1972-1973 Moved to New York City and lived in a fifth floor walk-up in the meat-packing district on West 17th street. (This is a picture we took in 2011 as we walked the High Line in front of the old building). Took pictures of the freight trains on the elevated tracks below the bathroom window out in the hall. Wandered Manhattan through the night. Worked at Bill House Studios on East 23rd, owned by an ex-Grey Advertising executive, the principle “house” account being Pan-American Airways. Along with playing Bridge every lunch hour, learned more darkroom procedure, running a hand-process E-4 (reversal) film line, processing black and white film and prints, under pressure at great speed.
1973-1980 Germaine School of Photography at 225 Broadway near City Hall in lower Manhattan. A prestigious name in photography trade schools, Germaine was a famous photography retoucher whose family expanded the school into a comprehensive photography trade school, with an affiliation to St.
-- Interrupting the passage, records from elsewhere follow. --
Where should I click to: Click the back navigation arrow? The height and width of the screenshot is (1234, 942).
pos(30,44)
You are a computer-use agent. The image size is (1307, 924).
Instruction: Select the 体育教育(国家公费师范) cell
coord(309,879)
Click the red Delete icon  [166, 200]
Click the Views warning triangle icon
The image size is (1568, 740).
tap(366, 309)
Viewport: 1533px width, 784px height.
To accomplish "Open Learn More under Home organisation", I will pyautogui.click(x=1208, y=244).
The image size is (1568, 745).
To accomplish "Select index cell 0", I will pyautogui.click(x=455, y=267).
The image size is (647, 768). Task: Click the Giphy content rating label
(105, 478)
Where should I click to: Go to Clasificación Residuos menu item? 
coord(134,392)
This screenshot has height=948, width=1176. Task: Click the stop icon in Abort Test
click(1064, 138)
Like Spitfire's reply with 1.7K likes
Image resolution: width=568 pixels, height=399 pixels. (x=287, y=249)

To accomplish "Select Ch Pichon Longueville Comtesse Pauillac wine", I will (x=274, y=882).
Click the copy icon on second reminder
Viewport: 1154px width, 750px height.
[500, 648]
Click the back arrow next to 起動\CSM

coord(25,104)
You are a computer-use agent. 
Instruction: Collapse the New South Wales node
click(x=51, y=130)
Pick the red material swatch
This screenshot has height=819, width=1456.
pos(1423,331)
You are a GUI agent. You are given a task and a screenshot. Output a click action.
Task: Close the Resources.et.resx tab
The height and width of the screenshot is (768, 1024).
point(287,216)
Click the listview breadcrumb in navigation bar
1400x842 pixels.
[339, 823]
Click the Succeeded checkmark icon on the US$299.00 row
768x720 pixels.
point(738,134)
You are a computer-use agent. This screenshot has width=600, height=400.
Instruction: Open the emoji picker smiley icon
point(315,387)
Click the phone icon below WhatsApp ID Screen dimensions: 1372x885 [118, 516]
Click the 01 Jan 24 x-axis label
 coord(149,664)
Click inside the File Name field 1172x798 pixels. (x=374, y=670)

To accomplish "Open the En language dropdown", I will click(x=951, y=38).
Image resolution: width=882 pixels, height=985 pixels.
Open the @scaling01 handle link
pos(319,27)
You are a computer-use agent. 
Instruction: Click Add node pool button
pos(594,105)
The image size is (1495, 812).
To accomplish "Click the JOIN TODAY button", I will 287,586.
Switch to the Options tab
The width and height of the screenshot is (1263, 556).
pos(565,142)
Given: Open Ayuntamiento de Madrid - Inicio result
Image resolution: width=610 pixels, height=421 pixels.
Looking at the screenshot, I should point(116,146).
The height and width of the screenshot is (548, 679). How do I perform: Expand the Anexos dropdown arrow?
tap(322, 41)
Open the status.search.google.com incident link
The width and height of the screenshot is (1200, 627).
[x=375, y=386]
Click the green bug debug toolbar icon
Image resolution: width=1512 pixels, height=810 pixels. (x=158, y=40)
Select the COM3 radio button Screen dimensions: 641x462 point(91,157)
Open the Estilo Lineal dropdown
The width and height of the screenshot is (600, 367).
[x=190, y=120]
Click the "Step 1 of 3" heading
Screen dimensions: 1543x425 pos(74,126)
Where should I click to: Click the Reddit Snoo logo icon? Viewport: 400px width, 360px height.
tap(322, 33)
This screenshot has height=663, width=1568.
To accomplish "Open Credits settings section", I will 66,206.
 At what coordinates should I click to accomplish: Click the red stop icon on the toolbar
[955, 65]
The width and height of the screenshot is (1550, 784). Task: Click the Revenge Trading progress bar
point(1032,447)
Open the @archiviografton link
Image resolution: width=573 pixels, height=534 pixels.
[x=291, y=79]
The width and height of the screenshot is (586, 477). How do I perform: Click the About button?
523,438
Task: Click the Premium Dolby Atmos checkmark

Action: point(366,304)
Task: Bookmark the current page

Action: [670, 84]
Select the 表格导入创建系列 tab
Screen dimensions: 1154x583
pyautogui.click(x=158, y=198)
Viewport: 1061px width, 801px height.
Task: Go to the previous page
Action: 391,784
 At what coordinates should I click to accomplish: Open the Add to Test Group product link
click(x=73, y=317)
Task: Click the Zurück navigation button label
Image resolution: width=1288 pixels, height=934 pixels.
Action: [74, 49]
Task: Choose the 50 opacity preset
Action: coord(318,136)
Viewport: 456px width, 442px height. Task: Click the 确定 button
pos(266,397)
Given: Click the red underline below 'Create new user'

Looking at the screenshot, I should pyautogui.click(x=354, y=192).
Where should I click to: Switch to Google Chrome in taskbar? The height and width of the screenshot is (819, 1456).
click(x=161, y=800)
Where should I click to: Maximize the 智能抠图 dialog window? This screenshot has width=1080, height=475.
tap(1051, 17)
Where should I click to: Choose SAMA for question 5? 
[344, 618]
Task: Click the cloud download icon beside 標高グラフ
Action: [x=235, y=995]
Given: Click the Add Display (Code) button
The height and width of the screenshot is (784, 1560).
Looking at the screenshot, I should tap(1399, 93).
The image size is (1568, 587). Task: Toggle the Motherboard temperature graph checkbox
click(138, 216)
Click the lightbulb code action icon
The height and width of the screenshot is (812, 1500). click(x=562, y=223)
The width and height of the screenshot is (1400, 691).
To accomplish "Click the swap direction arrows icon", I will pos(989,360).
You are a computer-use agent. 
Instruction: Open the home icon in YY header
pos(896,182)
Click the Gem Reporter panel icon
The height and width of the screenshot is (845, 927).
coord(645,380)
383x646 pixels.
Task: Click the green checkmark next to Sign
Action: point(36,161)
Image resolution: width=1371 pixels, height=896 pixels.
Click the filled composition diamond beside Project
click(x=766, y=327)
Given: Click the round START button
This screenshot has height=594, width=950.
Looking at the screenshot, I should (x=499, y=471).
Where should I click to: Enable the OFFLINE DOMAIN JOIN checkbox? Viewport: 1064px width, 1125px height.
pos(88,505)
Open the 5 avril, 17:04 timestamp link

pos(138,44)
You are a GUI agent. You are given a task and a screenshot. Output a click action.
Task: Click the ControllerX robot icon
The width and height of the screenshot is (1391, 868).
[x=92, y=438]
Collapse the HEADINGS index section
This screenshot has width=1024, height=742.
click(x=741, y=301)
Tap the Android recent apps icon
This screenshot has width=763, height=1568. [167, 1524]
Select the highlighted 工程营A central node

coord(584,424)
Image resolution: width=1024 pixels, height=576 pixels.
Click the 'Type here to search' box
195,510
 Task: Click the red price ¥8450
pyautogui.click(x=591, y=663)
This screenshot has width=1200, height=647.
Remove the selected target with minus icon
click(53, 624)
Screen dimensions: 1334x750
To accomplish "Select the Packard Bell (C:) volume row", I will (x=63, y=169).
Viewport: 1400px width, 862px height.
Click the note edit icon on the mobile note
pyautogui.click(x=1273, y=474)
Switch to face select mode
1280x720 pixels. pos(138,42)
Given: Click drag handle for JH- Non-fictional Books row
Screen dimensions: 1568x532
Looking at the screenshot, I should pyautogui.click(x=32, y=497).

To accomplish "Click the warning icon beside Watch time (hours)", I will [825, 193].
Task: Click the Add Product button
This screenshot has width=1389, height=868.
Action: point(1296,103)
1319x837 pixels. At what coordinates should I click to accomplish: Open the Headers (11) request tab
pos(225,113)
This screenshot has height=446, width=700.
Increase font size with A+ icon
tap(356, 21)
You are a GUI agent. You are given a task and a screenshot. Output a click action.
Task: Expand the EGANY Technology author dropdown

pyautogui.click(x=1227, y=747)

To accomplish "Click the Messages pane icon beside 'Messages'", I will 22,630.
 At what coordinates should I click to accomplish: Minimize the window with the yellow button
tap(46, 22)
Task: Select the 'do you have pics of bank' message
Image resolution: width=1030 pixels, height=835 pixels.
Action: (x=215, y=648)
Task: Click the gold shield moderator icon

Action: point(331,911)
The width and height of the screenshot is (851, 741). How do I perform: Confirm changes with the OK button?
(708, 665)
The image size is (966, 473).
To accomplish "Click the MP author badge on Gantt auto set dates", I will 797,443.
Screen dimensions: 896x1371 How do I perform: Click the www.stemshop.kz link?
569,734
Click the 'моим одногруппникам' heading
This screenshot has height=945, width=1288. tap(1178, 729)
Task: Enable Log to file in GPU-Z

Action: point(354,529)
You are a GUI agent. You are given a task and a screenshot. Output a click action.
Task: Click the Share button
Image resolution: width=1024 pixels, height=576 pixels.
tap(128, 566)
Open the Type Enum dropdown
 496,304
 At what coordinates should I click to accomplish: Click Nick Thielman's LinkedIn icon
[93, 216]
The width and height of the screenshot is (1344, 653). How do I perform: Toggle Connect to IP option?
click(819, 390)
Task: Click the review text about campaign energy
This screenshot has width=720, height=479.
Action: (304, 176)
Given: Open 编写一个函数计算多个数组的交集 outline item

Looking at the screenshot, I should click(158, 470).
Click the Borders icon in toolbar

John’s University’s degree program in photography. These 7 years were spent assisting instructors, tutoring, maintaining darkroom and studio equipment, and taking classes in lighting, portraiture, still-life studio, sports and forensic photography. Germain’s permanent staff of instructors were all successful photographic businessmen, and the school’s roster of adjunct teachers and education partners ran the spectrum of the New York photographic community in the 1970’s: Karl Nemecek, head photographer for Metropolitan Life; George Kalinski, head photographer at Madison Square Garden; Angelo Abate, fashion photographer; Frank Tartaro, king of the Dye-Transfer print; Wayne Hollingworth, Tartaro protégé and early collaborator of Chuck Close and the large photorealist paintings; Marty Forscher of Professional Camera Repair, and along with a range of commercial and fine art luminaries who gave seminars and workshops, like Walter Chandoha, Gary Winogrand, Dionora Niccolini, Fritz Goro and Arthur Rothstein.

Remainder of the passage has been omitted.